**ABOUT THIS TASK**
In this exercise, reproduce the whole listing exactly.

**MATERIAL TO PROCESS**
========

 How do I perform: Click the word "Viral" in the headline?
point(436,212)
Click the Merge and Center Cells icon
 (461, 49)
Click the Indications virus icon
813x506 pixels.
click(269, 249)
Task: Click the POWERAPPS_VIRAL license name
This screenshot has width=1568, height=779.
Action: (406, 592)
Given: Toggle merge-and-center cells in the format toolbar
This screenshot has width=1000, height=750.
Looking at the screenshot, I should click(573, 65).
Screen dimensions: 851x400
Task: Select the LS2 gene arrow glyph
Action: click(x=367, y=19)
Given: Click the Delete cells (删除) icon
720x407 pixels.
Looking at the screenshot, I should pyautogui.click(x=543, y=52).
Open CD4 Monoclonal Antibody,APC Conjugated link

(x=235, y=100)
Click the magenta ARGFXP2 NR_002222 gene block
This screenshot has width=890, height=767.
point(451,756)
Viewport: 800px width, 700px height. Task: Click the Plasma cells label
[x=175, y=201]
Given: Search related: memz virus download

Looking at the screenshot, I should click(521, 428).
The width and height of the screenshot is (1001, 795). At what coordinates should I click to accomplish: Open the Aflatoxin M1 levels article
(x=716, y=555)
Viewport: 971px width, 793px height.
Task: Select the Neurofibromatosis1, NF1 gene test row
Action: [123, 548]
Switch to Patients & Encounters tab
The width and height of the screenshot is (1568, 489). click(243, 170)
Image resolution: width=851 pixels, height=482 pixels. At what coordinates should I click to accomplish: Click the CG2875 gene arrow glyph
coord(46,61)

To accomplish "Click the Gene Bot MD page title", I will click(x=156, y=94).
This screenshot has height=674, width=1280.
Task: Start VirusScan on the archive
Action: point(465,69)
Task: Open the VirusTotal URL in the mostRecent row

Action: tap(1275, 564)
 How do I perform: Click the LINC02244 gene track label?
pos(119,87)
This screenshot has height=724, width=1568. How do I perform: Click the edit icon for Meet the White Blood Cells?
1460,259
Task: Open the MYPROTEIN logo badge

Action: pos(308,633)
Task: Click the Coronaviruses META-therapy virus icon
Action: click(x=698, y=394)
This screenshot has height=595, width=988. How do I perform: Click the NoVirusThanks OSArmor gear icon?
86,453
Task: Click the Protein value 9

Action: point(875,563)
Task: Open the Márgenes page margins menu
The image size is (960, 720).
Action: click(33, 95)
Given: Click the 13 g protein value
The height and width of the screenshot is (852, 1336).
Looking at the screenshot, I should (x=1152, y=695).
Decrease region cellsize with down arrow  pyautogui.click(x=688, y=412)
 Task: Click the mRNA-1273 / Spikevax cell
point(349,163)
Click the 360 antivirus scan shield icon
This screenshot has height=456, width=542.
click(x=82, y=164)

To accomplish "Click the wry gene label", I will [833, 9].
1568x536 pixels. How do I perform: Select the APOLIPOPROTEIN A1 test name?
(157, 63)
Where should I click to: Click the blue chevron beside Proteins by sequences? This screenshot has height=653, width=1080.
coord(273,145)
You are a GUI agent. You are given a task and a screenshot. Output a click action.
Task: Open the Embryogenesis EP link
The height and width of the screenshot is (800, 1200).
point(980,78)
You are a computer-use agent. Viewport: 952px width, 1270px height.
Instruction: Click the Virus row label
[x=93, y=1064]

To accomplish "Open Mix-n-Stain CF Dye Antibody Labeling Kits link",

========

**EXERCISE OUTPUT**
 How do I perform: Click the word "Viral" in the headline?
point(436,212)
Click the Merge and Center Cells icon
 (461, 49)
Click the Indications virus icon
813x506 pixels.
click(269, 249)
Task: Click the POWERAPPS_VIRAL license name
This screenshot has width=1568, height=779.
Action: (406, 592)
Given: Toggle merge-and-center cells in the format toolbar
This screenshot has width=1000, height=750.
Looking at the screenshot, I should click(573, 65).
Screen dimensions: 851x400
Task: Select the LS2 gene arrow glyph
Action: click(x=367, y=19)
Given: Click the Delete cells (删除) icon
720x407 pixels.
Looking at the screenshot, I should pyautogui.click(x=543, y=52).
Open CD4 Monoclonal Antibody,APC Conjugated link

(x=235, y=100)
Click the magenta ARGFXP2 NR_002222 gene block
This screenshot has width=890, height=767.
point(451,756)
Viewport: 800px width, 700px height. Task: Click the Plasma cells label
[x=175, y=201]
Given: Search related: memz virus download

Looking at the screenshot, I should click(521, 428).
The width and height of the screenshot is (1001, 795). At what coordinates should I click to accomplish: Open the Aflatoxin M1 levels article
(x=716, y=555)
Viewport: 971px width, 793px height.
Task: Select the Neurofibromatosis1, NF1 gene test row
Action: [123, 548]
Switch to Patients & Encounters tab
The width and height of the screenshot is (1568, 489). click(243, 170)
Image resolution: width=851 pixels, height=482 pixels. At what coordinates should I click to accomplish: Click the CG2875 gene arrow glyph
coord(46,61)

To accomplish "Click the Gene Bot MD page title", I will click(x=156, y=94).
This screenshot has height=674, width=1280.
Task: Start VirusScan on the archive
Action: point(465,69)
Task: Open the VirusTotal URL in the mostRecent row

Action: tap(1275, 564)
 How do I perform: Click the LINC02244 gene track label?
pos(119,87)
This screenshot has height=724, width=1568. How do I perform: Click the edit icon for Meet the White Blood Cells?
1460,259
Task: Open the MYPROTEIN logo badge

Action: pos(308,633)
Task: Click the Coronaviruses META-therapy virus icon
Action: click(x=698, y=394)
This screenshot has height=595, width=988. How do I perform: Click the NoVirusThanks OSArmor gear icon?
86,453
Task: Click the Protein value 9

Action: point(875,563)
Task: Open the Márgenes page margins menu
The image size is (960, 720).
Action: click(33, 95)
Given: Click the 13 g protein value
The height and width of the screenshot is (852, 1336).
Looking at the screenshot, I should (x=1152, y=695).
Decrease region cellsize with down arrow  pyautogui.click(x=688, y=412)
 Task: Click the mRNA-1273 / Spikevax cell
point(349,163)
Click the 360 antivirus scan shield icon
This screenshot has height=456, width=542.
click(x=82, y=164)

To accomplish "Click the wry gene label", I will [833, 9].
1568x536 pixels. How do I perform: Select the APOLIPOPROTEIN A1 test name?
(157, 63)
Where should I click to: Click the blue chevron beside Proteins by sequences? This screenshot has height=653, width=1080.
coord(273,145)
You are a GUI agent. You are given a task and a screenshot. Output a click action.
Task: Open the Embryogenesis EP link
The height and width of the screenshot is (800, 1200).
point(980,78)
You are a computer-use agent. Viewport: 952px width, 1270px height.
Instruction: Click the Virus row label
[x=93, y=1064]

To accomplish "Open Mix-n-Stain CF Dye Antibody Labeling Kits link",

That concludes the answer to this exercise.